- DATA FOR THIS TASK -
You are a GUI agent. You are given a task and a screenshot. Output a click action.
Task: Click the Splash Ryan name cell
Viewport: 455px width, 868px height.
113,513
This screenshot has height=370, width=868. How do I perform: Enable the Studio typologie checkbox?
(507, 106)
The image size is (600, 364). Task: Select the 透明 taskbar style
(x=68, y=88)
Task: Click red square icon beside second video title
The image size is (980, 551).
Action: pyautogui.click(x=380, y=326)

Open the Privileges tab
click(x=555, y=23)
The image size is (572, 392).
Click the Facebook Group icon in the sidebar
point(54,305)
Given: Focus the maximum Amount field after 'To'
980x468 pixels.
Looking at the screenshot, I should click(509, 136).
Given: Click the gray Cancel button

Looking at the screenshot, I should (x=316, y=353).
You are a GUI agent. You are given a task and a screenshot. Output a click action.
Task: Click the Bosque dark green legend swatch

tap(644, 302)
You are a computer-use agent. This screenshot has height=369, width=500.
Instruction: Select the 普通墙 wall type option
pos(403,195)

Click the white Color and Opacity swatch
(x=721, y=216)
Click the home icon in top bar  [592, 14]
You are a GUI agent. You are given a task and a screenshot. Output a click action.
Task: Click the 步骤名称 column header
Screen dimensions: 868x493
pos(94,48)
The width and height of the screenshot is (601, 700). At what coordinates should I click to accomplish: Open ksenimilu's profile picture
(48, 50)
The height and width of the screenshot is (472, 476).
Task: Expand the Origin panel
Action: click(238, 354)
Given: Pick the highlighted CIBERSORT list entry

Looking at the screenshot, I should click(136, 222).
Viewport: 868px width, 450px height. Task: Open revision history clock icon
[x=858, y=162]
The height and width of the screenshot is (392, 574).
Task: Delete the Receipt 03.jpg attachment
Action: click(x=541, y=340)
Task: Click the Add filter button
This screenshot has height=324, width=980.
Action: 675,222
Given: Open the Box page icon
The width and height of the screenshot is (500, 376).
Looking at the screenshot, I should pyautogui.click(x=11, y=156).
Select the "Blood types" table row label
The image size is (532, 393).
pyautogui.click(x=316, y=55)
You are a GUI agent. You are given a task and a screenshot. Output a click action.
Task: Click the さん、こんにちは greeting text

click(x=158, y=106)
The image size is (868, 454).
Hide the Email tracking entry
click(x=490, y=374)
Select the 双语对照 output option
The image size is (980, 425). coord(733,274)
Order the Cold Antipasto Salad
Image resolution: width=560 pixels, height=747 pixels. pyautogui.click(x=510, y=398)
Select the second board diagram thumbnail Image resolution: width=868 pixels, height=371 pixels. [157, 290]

- EXERCISE -
Using the entries above, return each line in which the word "second" occurs.

- YOUR SOLUTION -
Task: Click red square icon beside second video title
Select the second board diagram thumbnail Image resolution: width=868 pixels, height=371 pixels. [157, 290]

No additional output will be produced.